The 1918 pandemic also warns us about a second wave, which was probably caused by a far more virulent strain of virus after a few months since the first wave passed. In the Bombay Presidency, the second wave of Influenza was well established towards September 1918. Most of the mortality was during the 3 months from September to November 1918, which saw the loss of an estimated 4% of the population of Central Provinces. More virulent second waves can be attributed to change in virus transmissibility and complacency in protective public health measures after the initial wave. The same has been observed in the COVID-19 pandemic, where new strains have emerged in different parts of the world with enhanced transmissibility, resulting in secondary waves of infections. In some cases, the new variants have shown the ability to escape the natural or vaccine-elicited immunity to cause repeated infections. A case in point is the resurgence of COVID-19 seen in Manaus, Brazil, where the unabated infection during the first wave led to most of the population being seropositive for COVID-19 by October 2020. Yet, instead of being protected, the people in Manaus are in the middle of a severe second wave, propagated by waning immunity and the immune escape variant of SARS-CoV-2.

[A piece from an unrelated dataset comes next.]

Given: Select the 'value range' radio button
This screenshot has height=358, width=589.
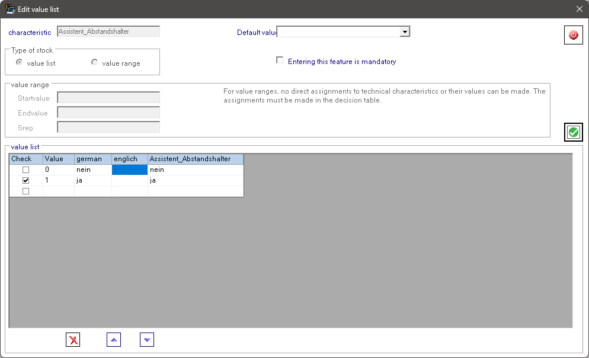Looking at the screenshot, I should point(94,62).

In 1918 India was under colonial rule, and articles about the pandemic portray the government as mostly negligent. Fortunately, that was not the case in the current pandemic. With active measures taken by the government to mitigate the spread, we were able to keep the number of cases under control. However, it also prolonged the first wave and resulted in pandemic fatigue in people. Messages about the imminent second wave should be spread loud and clear. This is one of the most critical takeaways while drawing parallels between the Spanish Flu and COVID-19 pandemics in India. India has gone through the first wave; however, the resurgence of the virus is being observed in several populous states, especially Maharashtra and Kerala. Once new strains are imported or emerge, and take hold in the population, social distancing and public health measures will only offer temporary and marginal relief. Rapid vaccination drives are showing immediate effect in Israel and the United States in curtailing daily COVID-19 deaths. The current time window of low COVID-19 incidence in India calls for urgent and aggressive vaccination drives, especially in megacities and travel hubs. Living with unfounded impressions of immunity against COVID-19 for a myriad of speculative reasons at this stage can have catastrophic consequences in India.
The example of the 1918 H1N1 pandemic in India shows that documenting history should not be only about retrieving the glorious past, but about recognizing failures and learning from them. Now is the time to implement the lessons learned from the past pandemics, lest we lose our hitherto upper hand in the battle against COVID-19 in India.
Views expressed above are the author’s own.